Samuels left the House of Commons when he was appointed to the office of Justice of the King's Bench Division of the High Court of Justice in Ireland in 1919, an office which he held until the court's abolition under the Courts of Justice Act 1924. In common with most of the judges of the old regime, he was not appointed to the High Court established under the 1924 Act. He died a year later.

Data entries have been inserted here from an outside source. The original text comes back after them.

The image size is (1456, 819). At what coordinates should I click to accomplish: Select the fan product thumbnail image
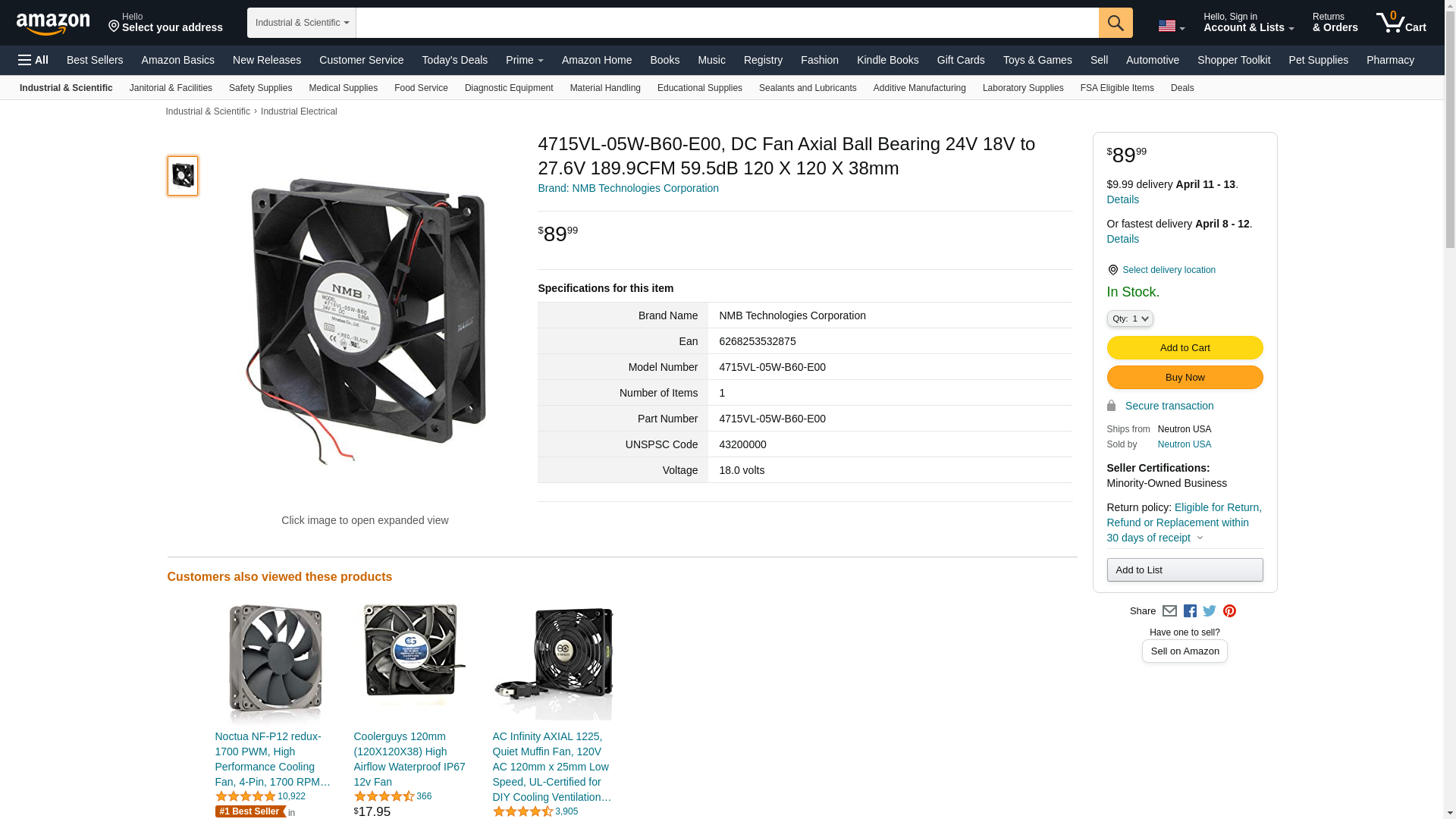[183, 176]
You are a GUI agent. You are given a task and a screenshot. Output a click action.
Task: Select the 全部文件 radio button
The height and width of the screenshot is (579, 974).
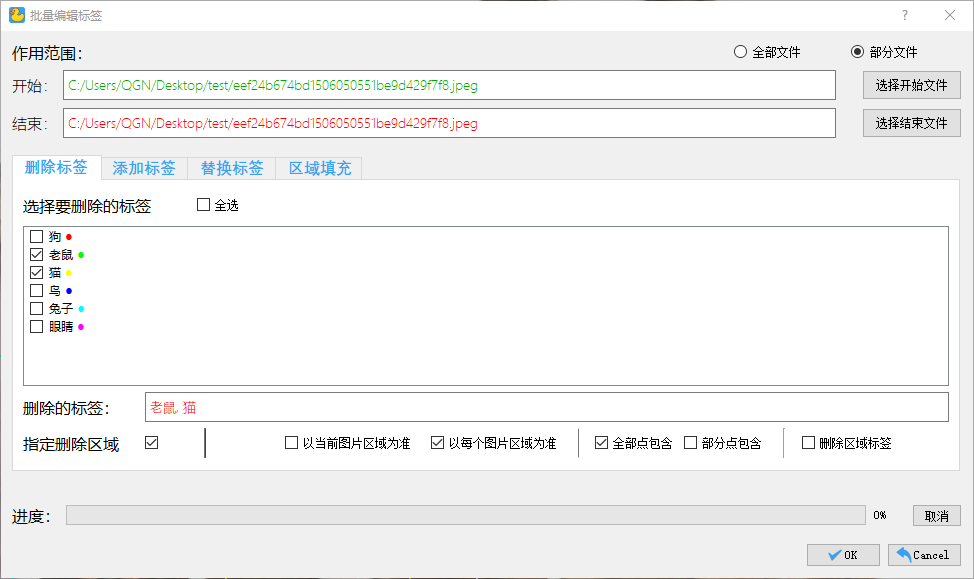(x=740, y=51)
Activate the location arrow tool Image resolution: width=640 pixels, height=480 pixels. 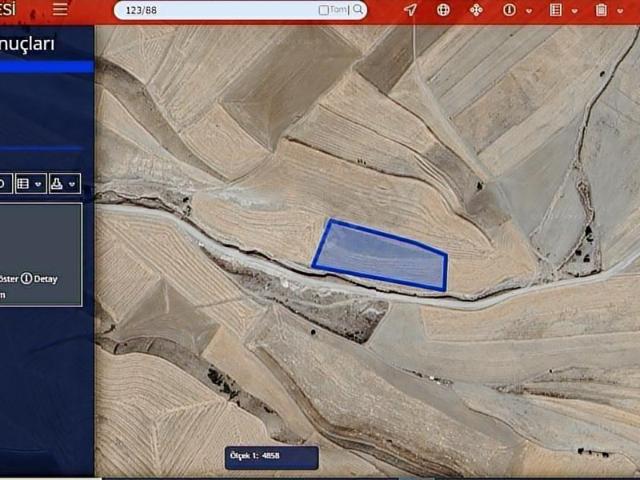pyautogui.click(x=410, y=10)
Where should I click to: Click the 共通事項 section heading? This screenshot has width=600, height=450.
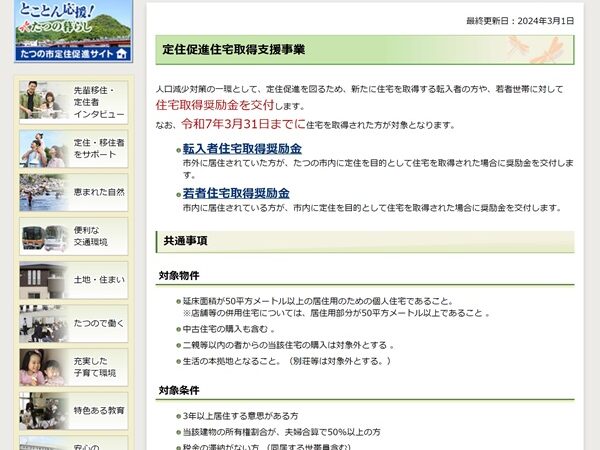point(186,241)
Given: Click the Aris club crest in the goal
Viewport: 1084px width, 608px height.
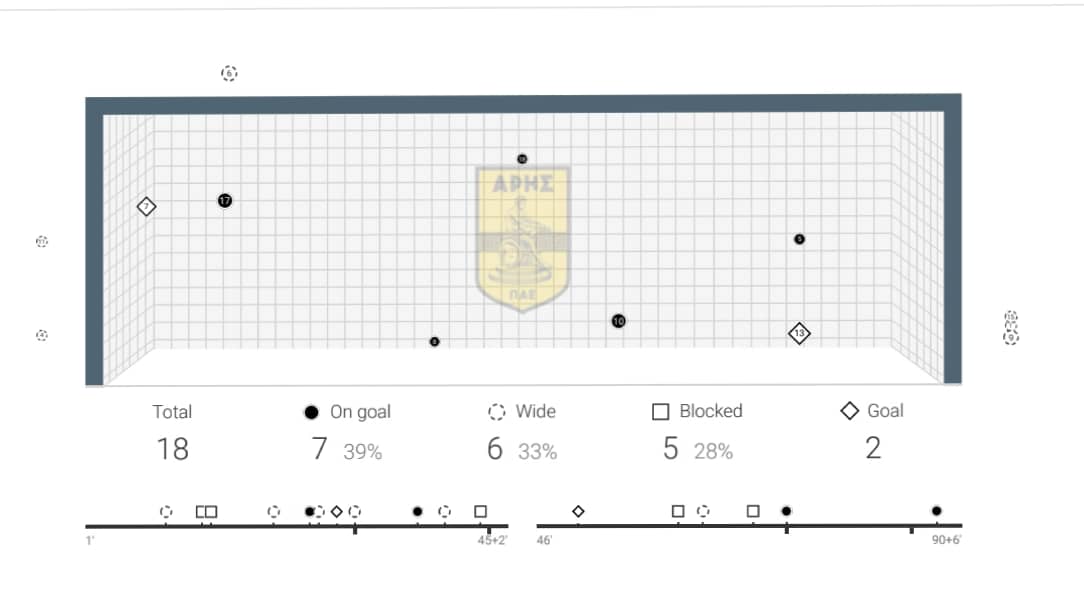Looking at the screenshot, I should coord(522,238).
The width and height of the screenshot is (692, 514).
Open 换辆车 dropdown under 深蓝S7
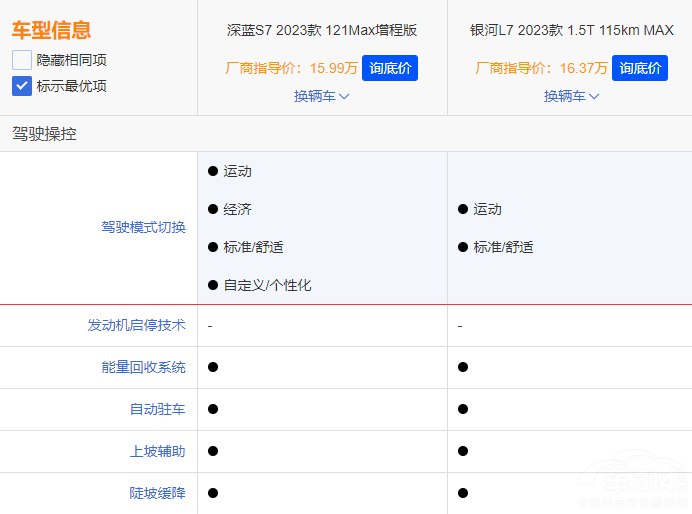(x=321, y=96)
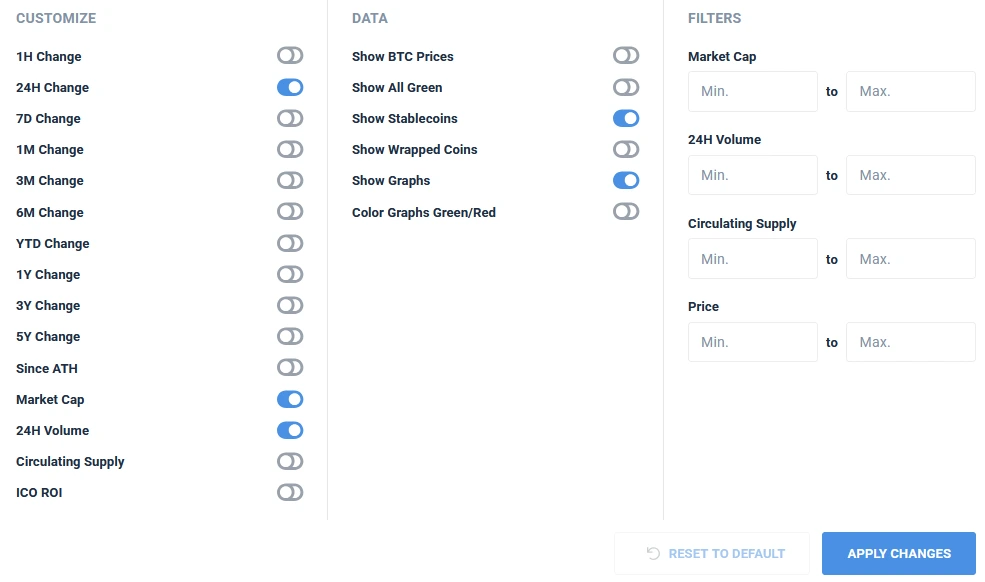Screen dimensions: 985x582
Task: Disable Show Stablecoins
Action: (626, 118)
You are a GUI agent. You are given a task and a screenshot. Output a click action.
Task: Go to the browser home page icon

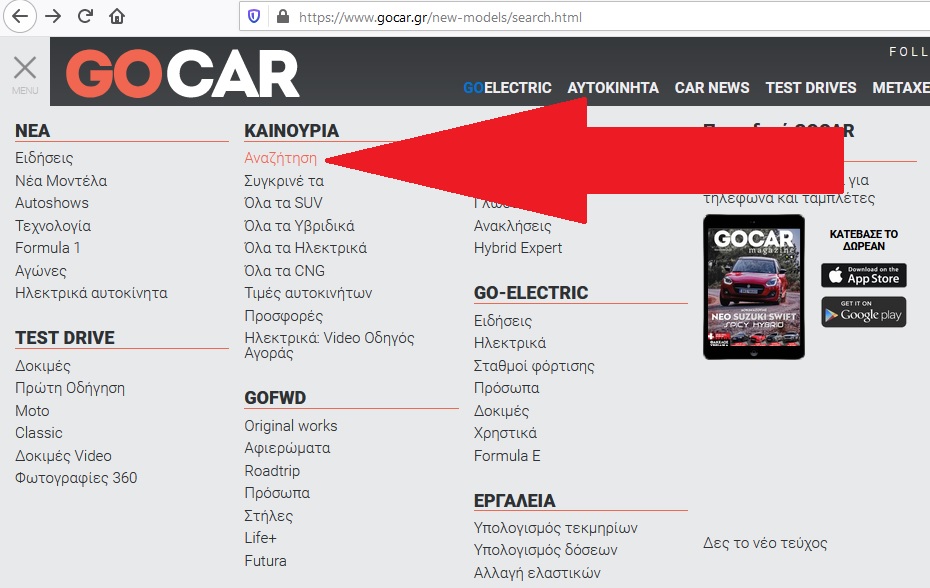click(117, 16)
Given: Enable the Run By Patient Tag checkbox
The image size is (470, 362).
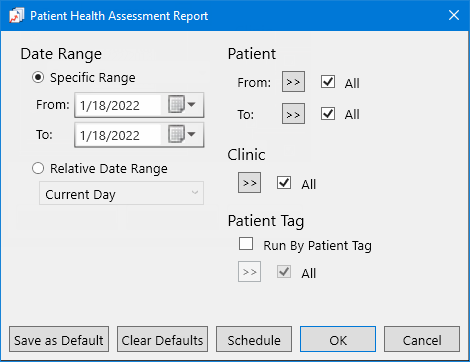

Maurice Healy in The Old Munster Circuit praised his personal qualities, his erudition and his valuable book on the financial aspects of Home Rule; but as a Law Officer and judge dismissed him as "undistinguished".

Family
He married in 1881 Emma Margaret Irwin, daughter of the Reverend James Irwin of Howth, by whom he was the father of the barrister and writer Arthur P. I. Samuels (1886–1916) and Dorothy Samuels (1892–1942).

The younger Arthur was an authority on Edmund Burke and edited a collection of his correspondence and writings, which he had almost completed when his work was interrupted by the outbreak of World War I. He became a captain in the Royal Irish Rifles, and was killed on the Western Front  in September 1916. His father completed his book on Burke, which was published in 1923. Young Arthur had married Dorothy Young of Milltown, County Antrim, in 1913.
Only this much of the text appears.